Sagan shared his view about the philosophy of the human place in the Universe based on our recent knowledge about the Solar System. He also shared his view on the human vision for the future. Even though it has been almost three decades since Sagan shared his opinions about us, the world is yet to implement some of his fascinating ideas. The recent capture of Earth from Mars orbit has reignited the zeal for us to understand our place in the Universe.
“On the Special Occasion of Mars Express’s 20th anniversary since launch, we wanted to bring Carl Sagan’s reflections back to the present day, in which the worsening climate and ecological crisis make them more valid than ever”. Jorge Hernandez Bernal, University of the Basque country researcher and a team member behind the recent image said in a statement. “In these simple snapshots from Mars Express, Earth has the equivalent size as an ant seen from a distance of 100 meters, and we are all in there. Even though we have seen images like these before, it is still humbling to pause and think: We need to look after the pale blue dot, there is no planet B,” he added.
How Mars Express Spacecraft Commenced Its Journey To Mars Orbit
On June 3, 2003, the Mars Express spacecraft lifted off from Russia’s Baikonur Cosmodrome launch complex in Kazakhstan and commenced its journey to the red planet.
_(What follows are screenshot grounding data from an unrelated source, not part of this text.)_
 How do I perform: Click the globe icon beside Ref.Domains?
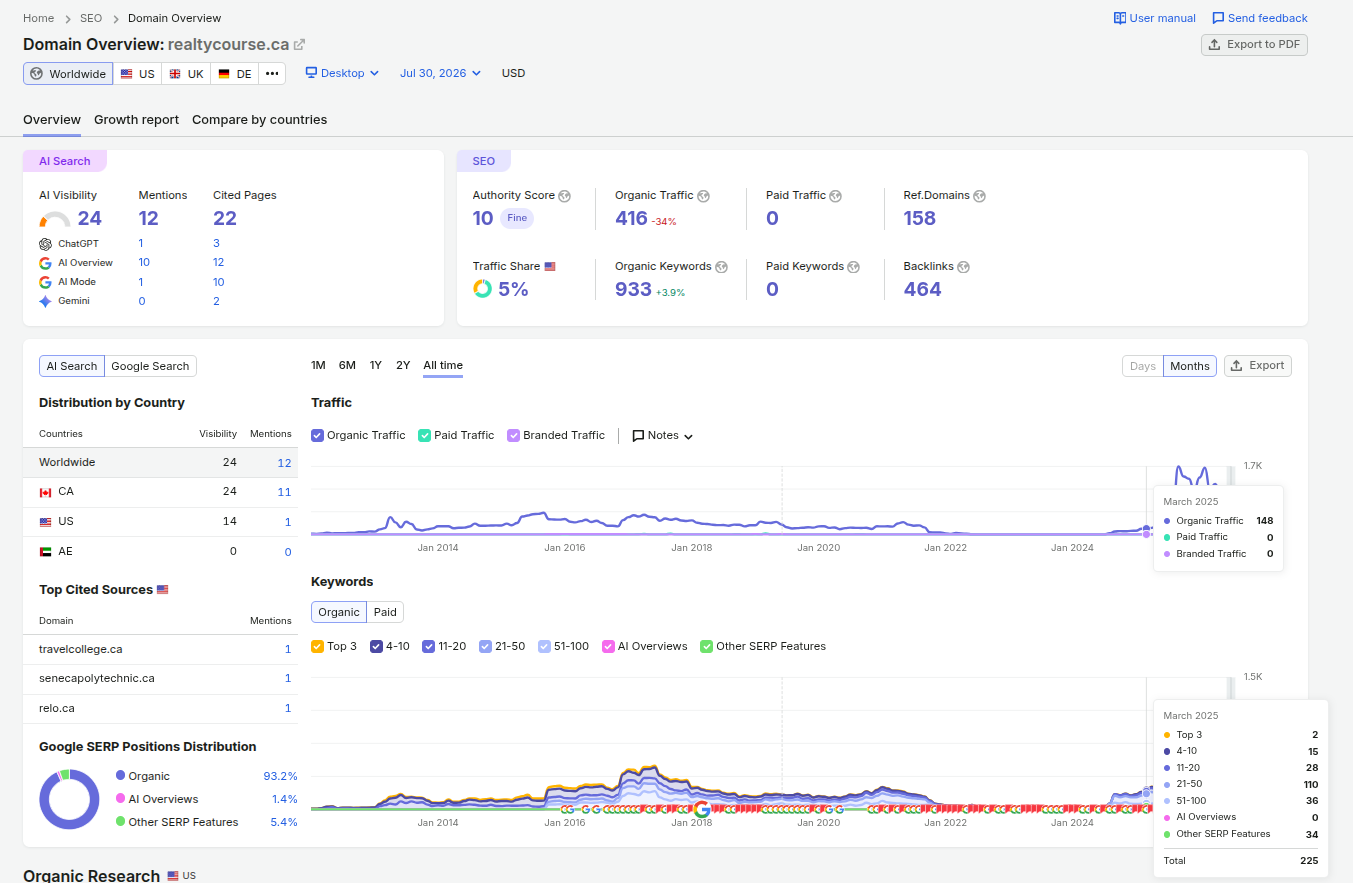click(979, 196)
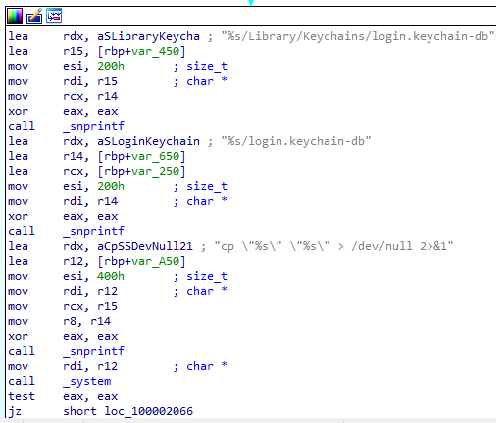Open the aSLibraryKeycha string reference
The width and height of the screenshot is (496, 423).
pyautogui.click(x=148, y=36)
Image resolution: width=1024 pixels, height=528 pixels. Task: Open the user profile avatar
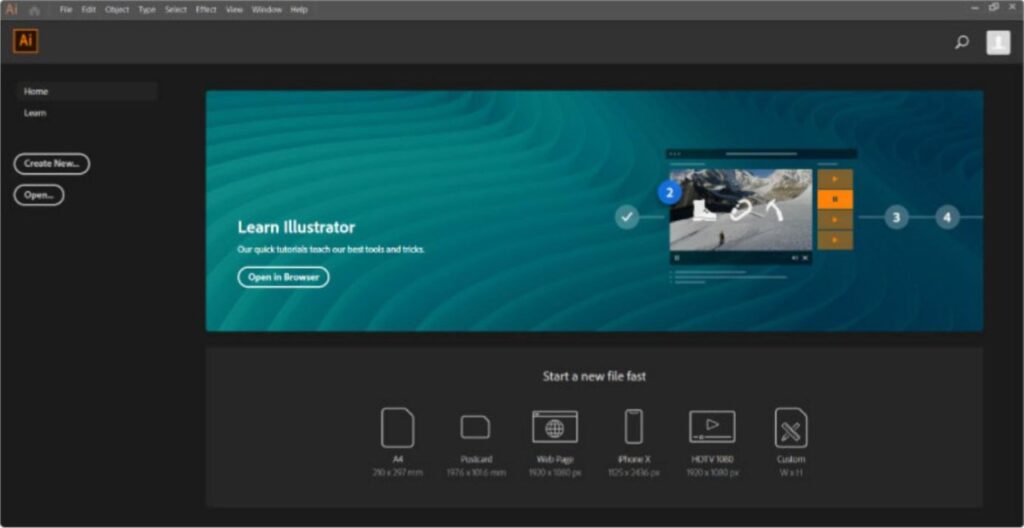998,42
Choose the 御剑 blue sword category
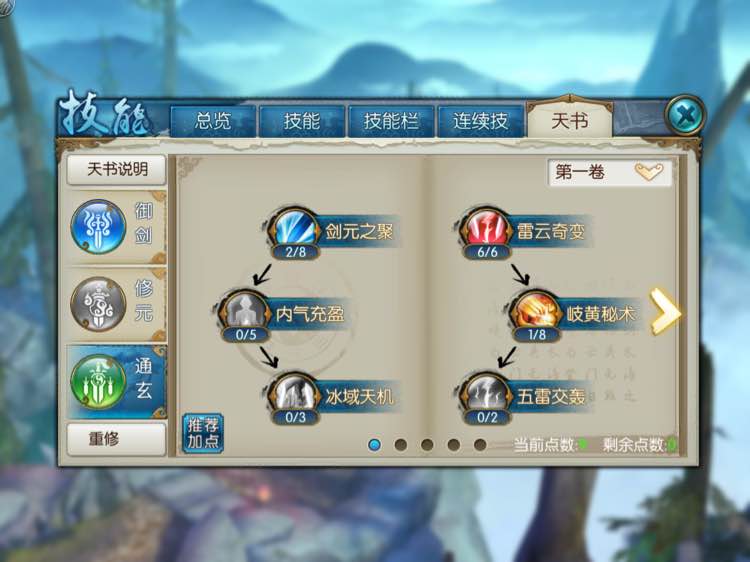Viewport: 750px width, 562px height. tap(99, 226)
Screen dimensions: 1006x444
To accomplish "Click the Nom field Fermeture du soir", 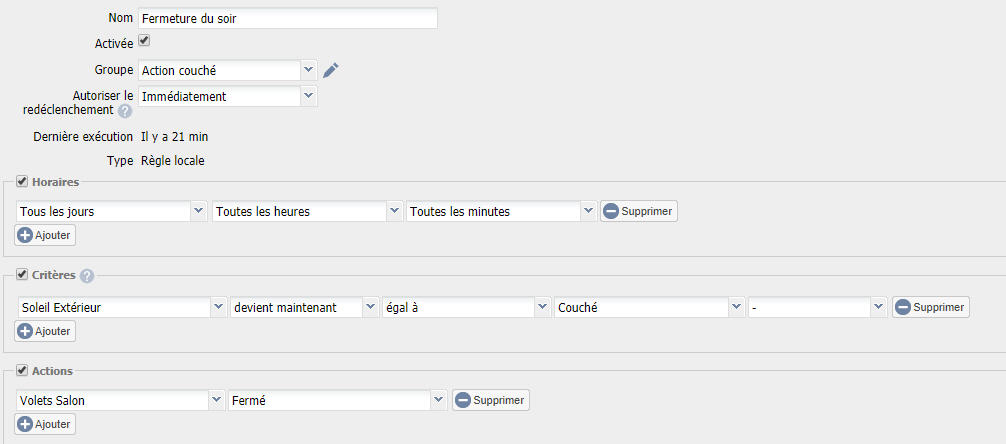I will [x=288, y=18].
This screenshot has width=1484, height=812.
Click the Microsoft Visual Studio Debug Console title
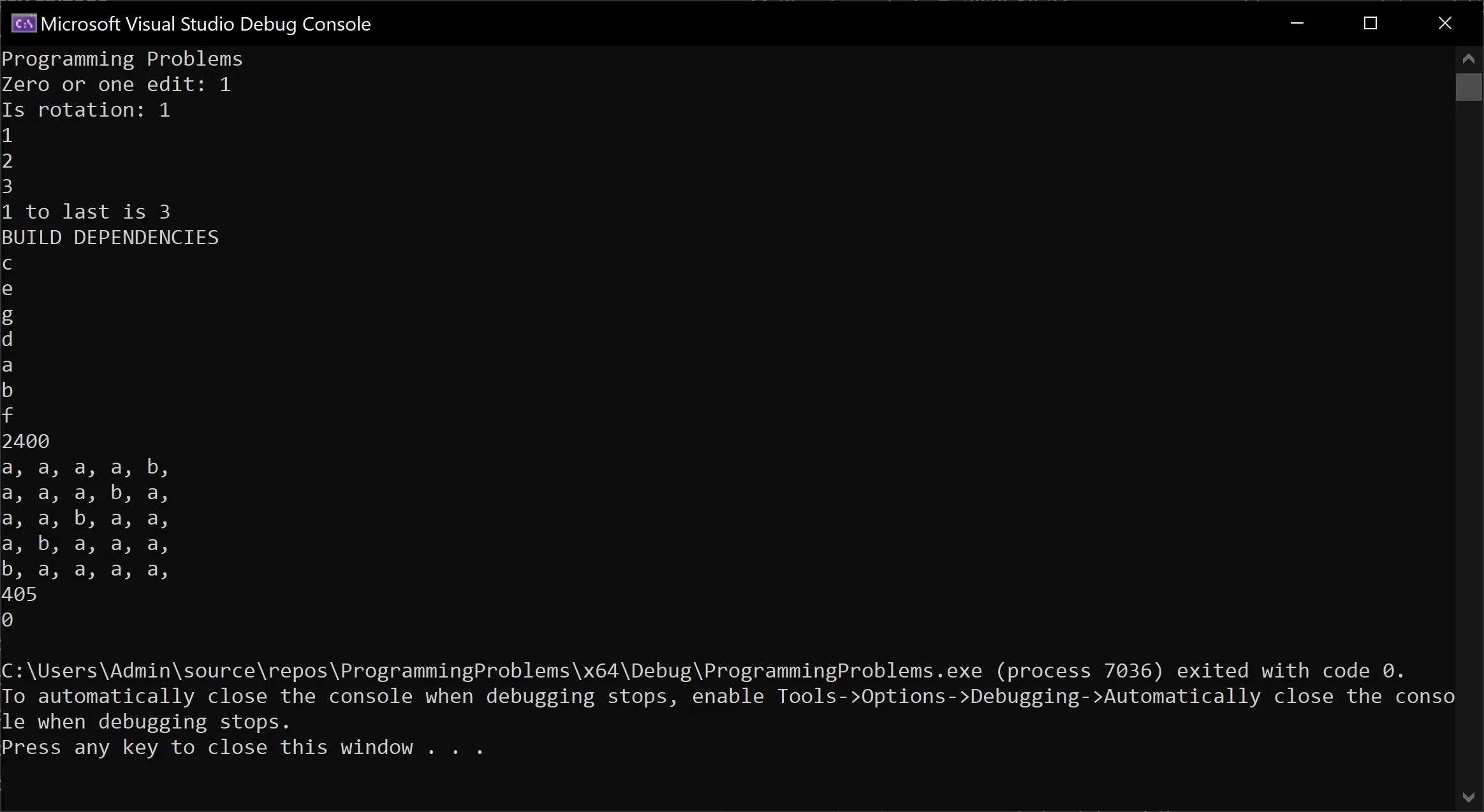(x=206, y=24)
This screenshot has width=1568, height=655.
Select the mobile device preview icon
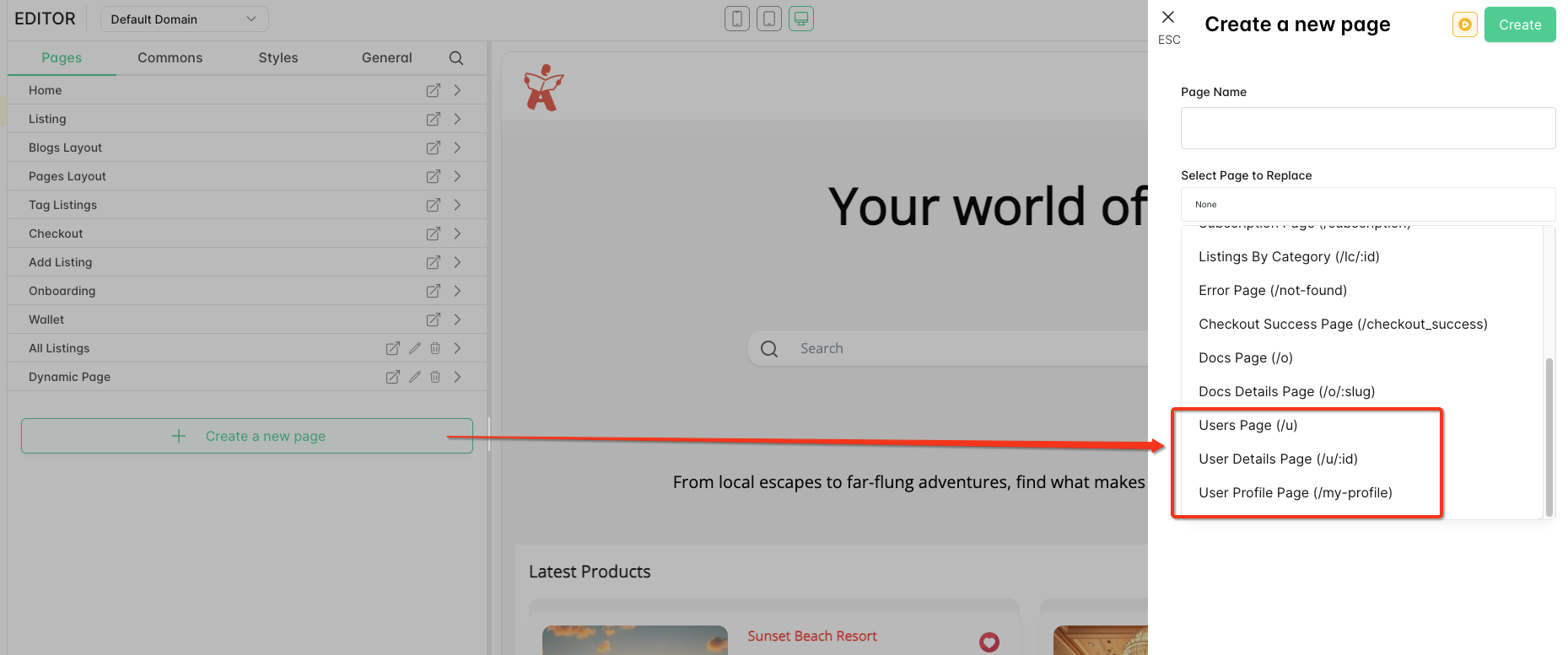pos(736,19)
On December 2003, the Mars Express Spacecraft arrived in orbit around Mars and it into a highly elliptical orbit around the red planet on 25th December 2003. The powerful spacecraft returned its first image from space on July 3, 2020, when it looked back at Earth and the Moon when it was just 5 million miles (8 million kilometers) from home.
In addition, the Mars Express spacecraft captured these images using a super-resolution channel (SRC) of its High-Resolution Stereo Camera (HRSC). This instrument arrived on Mars with the Mars Express Spacecraft to observe the two Martian moons and study the background stars around the Red Planet. The space probe captured these images on May 15, May 21, and June 2, 2023.
The photos revealed over half of the 29.5-day orbit of the moon around the Earth. The last photo was captured before a main event during which the spacecraft transmitted images taken by its Visual Monitoring Camera (VMC) showing the view of Earth and the moon live from Mars during the anniversary broadcast. Hence, this breathtaking view is the first of its kind.
“There is no scientific value in these images, but since the conditions allowed us to point the HRSC to Earth and shortly after the VMC to Mars, we took the opportunity to create our own portrait of home on this incredible mission milestone for Mars Express,” member of the Mars Express team at the German Aerospace Center Daniela Tirsch said.
What’s Next For Mars Express Spacecraft
While the Mars Express Spacecraft has spent an entire 20 years around the red planet, the sophisticated ESA Mars orbiter still has several tasks to execute before its retirement. ESA extended the mission of Mars Express to December 31, 2026, earlier this year.
“ESA has a long history of Mars exploration, first from orbit with Mars Express and the Trace Gas Orbiter, and in the next decade on the surface with the Rosalind Franklin rover and the completion of the Mars Sample Return missions. The next bold ambition is, of course, to explore with humans,” ESA project scientist for Mars Express and the ExoMars Trace Gas Orbiter, Colin Wilson, revealed in a statement. “Perhaps it will only be another 20 years before humans can look up from the surface of Mars to see Earth in the night sky.”
The Mars Express orbiter recently captured a fascinating view of Earth and moon from the deep space during its anniversary broadcast. Hence, scientists suggest that the new image reveals the beauty of our home planet from a distance. What do you think about this fascinating view?